Heldupwithscaffolding · 03/11/2019 20:22

Poor kids , it must be like treading on eggshells. OP you need to lighten up seriously

Thetirednessisreal · 03/11/2019 20:24

Do you not like your son? The examples aren’t even bad you obviously have him scared of you

onetwothreemore · 03/11/2019 20:27

Hi OP
I can understand your frustration but lying is not such a bad thing at this age. We all did it when we were children. In fact, lying at this age about minor things is a good thing it shows creativity to come up with stories how it wasn't you or how it happened. Don't be so harsh on yourself and your children. Pick your fights and don't make a mountain out of a molehill.

PepePig · 03/11/2019 20:27

You sound incredibly harsh and obsessive about really quite non important details. Plenty of grown adults wouldn't think to refill a juice jug... And a bit of pepper on the table? Just ask him to clean it up.

You sound like a bundle of laughs, anyway...

Lolapusht · 03/11/2019 20:33

YABVU! Listen to your niggle...waaaaay harsh!! If he finishes the jug of juice then he makes some more. If he spills pepper on the table he cleans it up. Lying is a normal part of development, what you need to help him with is his communication and giving him extreme punishments for lying (and then telling the truth which I assume he does as otherwise how do you know he’s lied...so in effect he gets punished for telling the truth?!) is not going to make him want to tell you anything. Trust is a choice OP and you’re choosing not to trust him. He doesn’t need to earn your trust, your his parent so you show him you love him and listen to him and if his behaviour falls short of what is expected you tell him that without shaming him then you go off and work out why he’s doing it then find a solution. Is he going to be allowed Christmas or is that also optional?

Sodamncaughtinthemiddle · 03/11/2019 20:36

The punishment does not fit the crime
Not that there was a crime. You are way over the top

pictish · 03/11/2019 20:40

You don’t cancel a kid’s birthday party over lying about playing with the pepper mill or finishing the juice! Jesus!
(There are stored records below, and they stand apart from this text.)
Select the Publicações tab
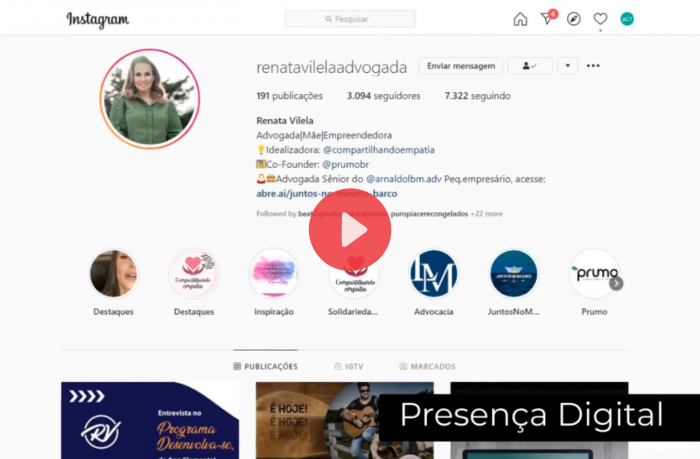The image size is (700, 459). [x=265, y=367]
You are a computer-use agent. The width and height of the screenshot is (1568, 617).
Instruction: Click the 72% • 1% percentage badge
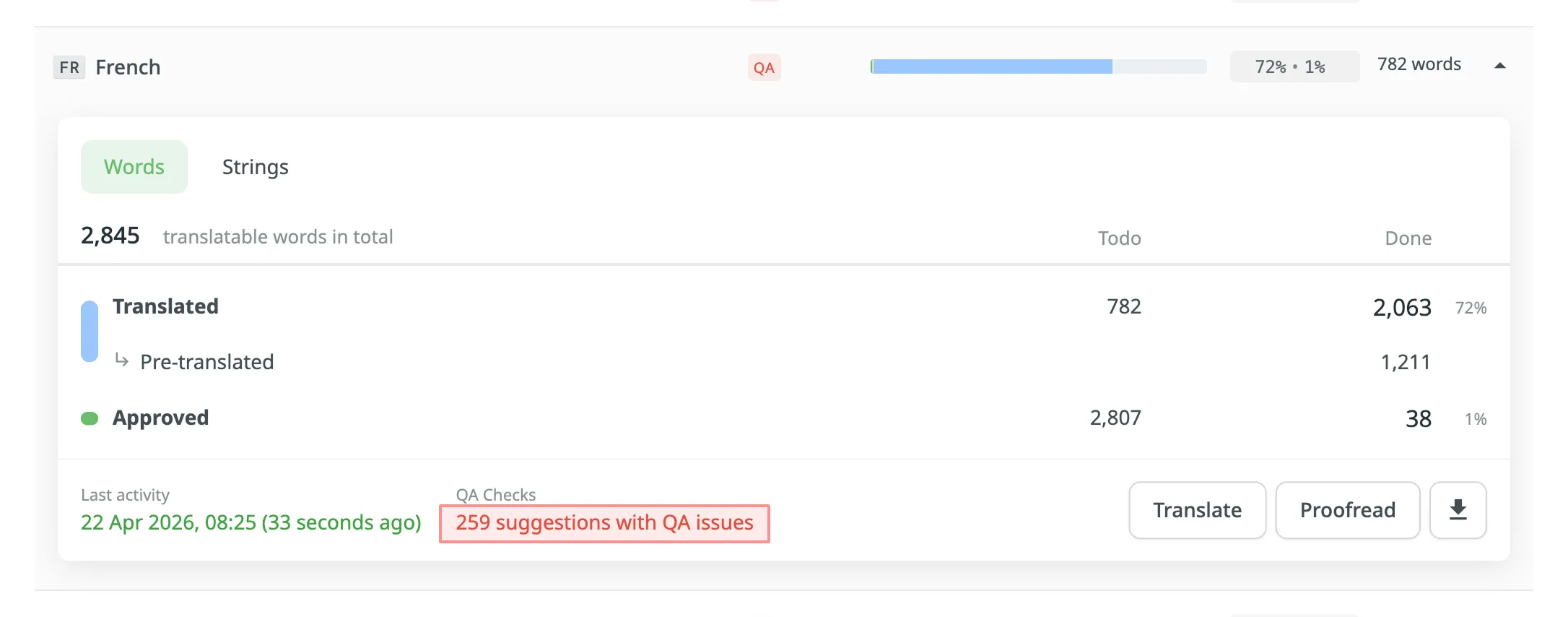tap(1294, 66)

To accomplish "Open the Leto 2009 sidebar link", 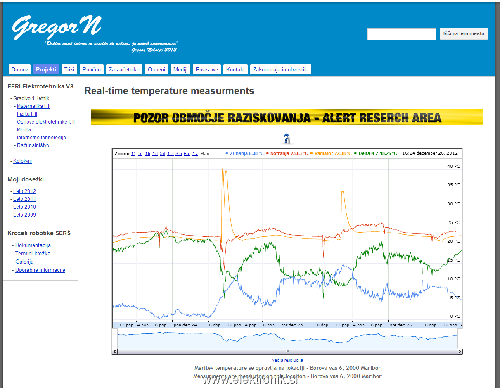I will (x=24, y=215).
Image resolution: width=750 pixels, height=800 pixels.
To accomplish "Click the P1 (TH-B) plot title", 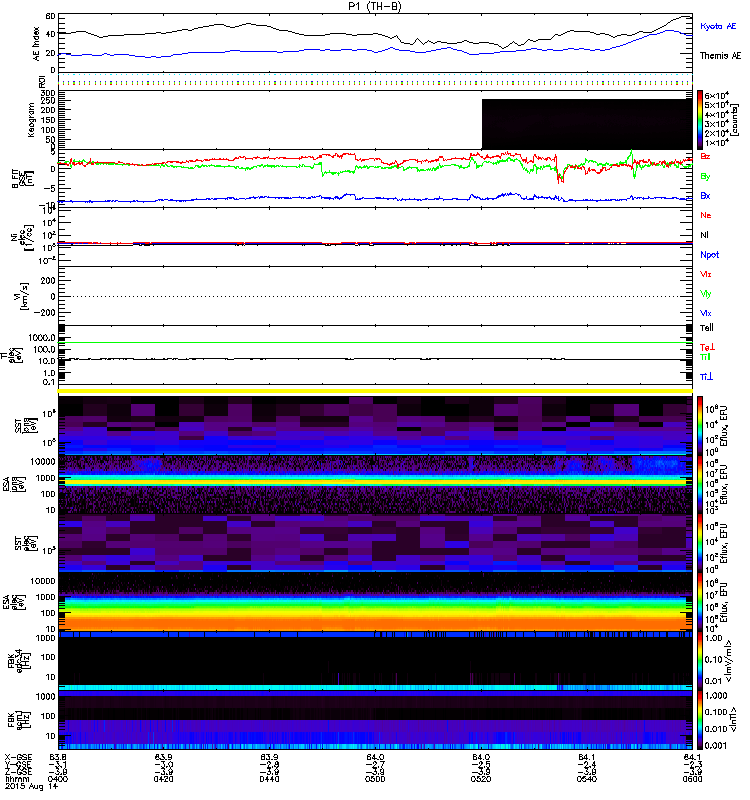I will tap(375, 6).
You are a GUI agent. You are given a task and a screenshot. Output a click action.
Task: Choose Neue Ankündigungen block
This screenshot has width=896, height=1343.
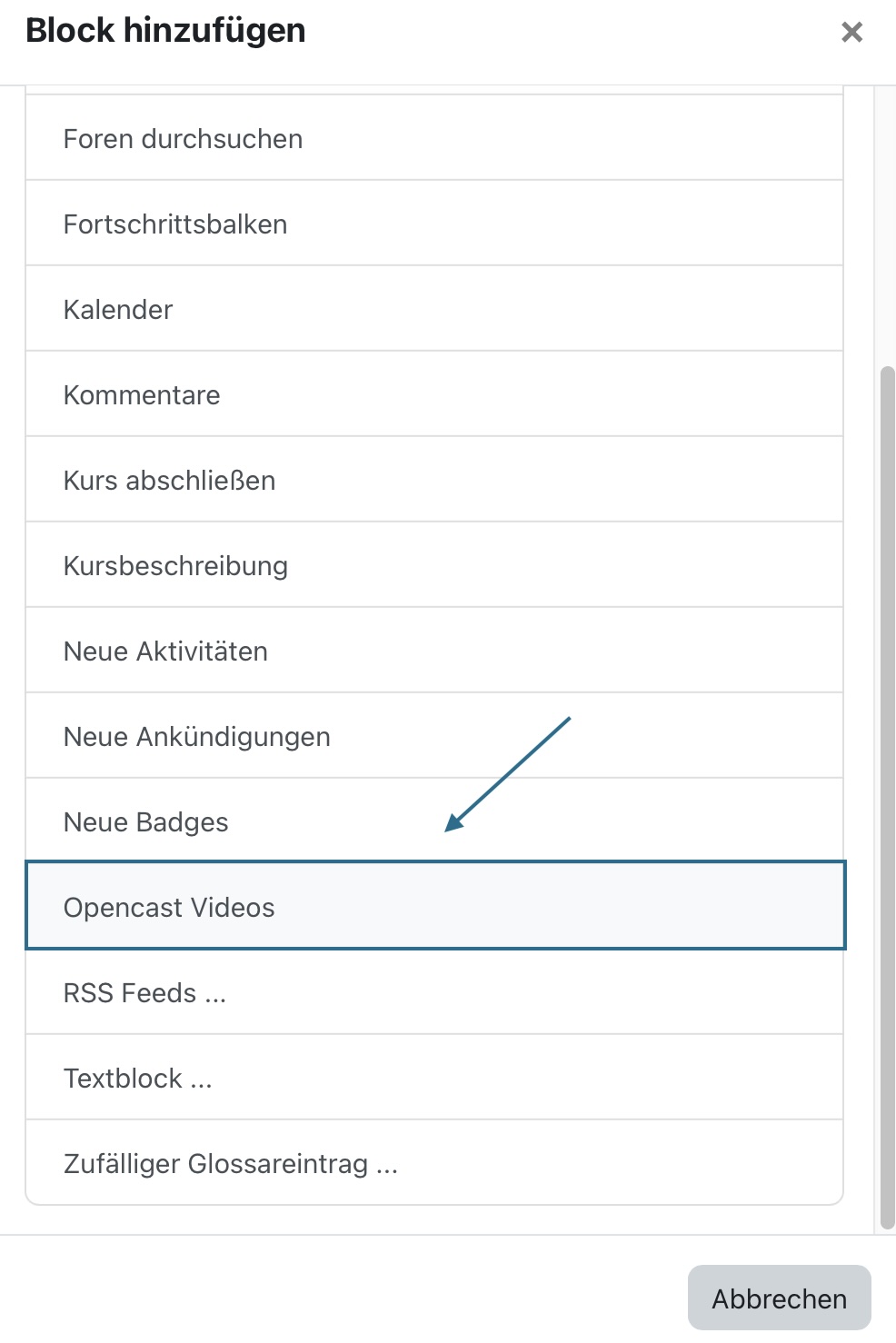[434, 736]
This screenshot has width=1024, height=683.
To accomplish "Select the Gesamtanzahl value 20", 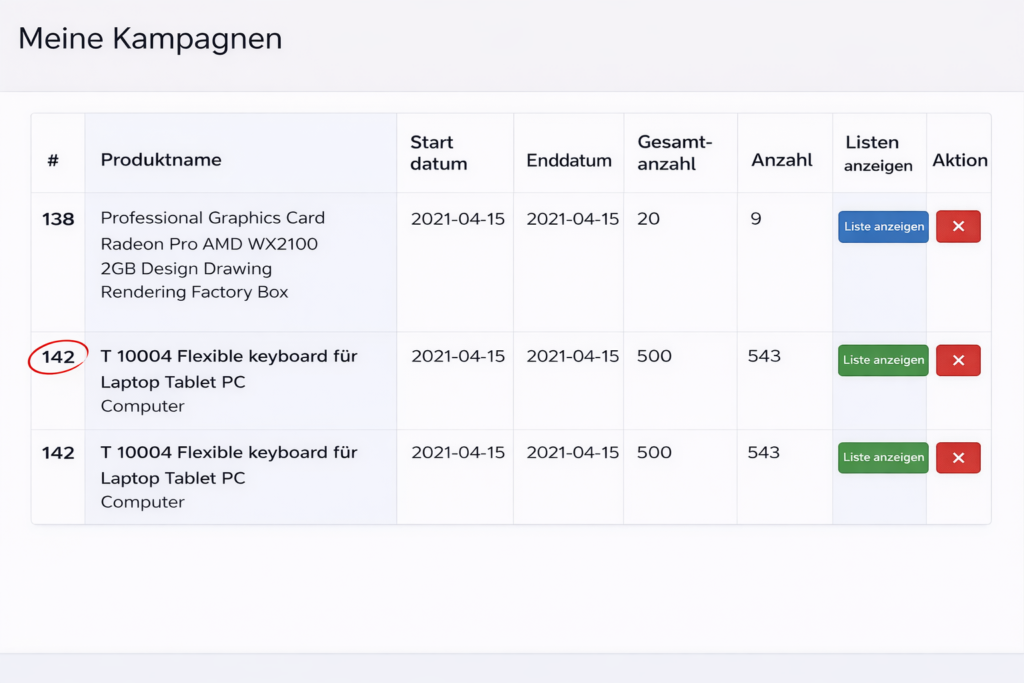I will [x=648, y=219].
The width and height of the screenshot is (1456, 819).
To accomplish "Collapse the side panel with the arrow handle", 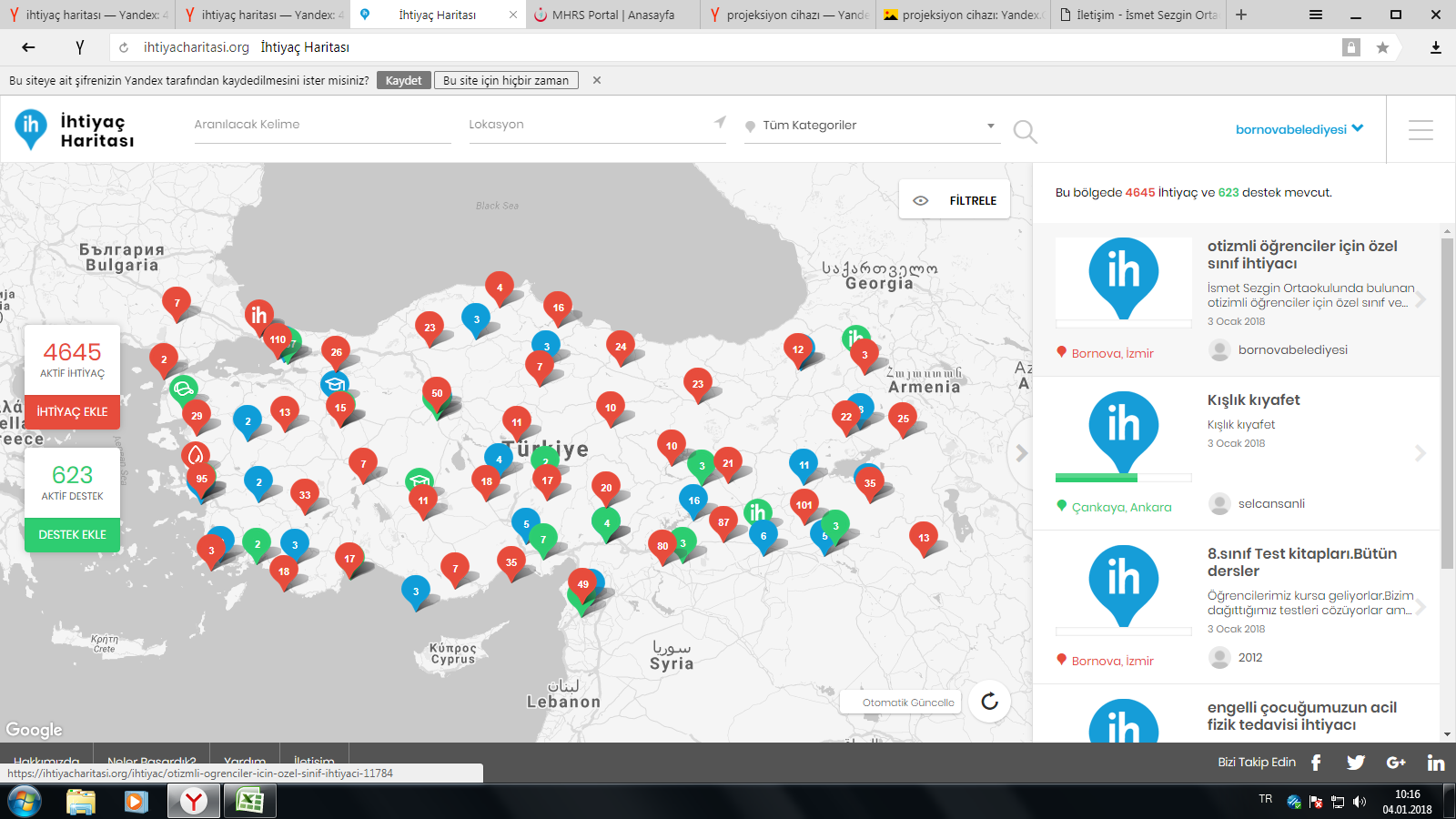I will coord(1021,453).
Plus of course, harsh punishments over such minor transgressions don’t mean he’ll stop lying, it just means he’ll get really fucking good at it.

Chill your tits Septa!

ddl1 · 03/11/2019 20:44

I think it's way too severe a punishment. I would simply have insisted that he clean up his own mess, before he was allowed to do anything else. But cancelling a birthday party for a relatively minor offence is going over the top, and may be frightening him into lying.

Pukkatea · 03/11/2019 20:49

OP, my own mum was very strict with me in this sort of way and it really didn't give me any benefit and just made me resent her. Telling me off and handing out punishments for not filling up a jug (water filter in my case) was classic her. Loosen the reins a bit and you will find your home time much more enjoyable, nuisance kid pranks and all.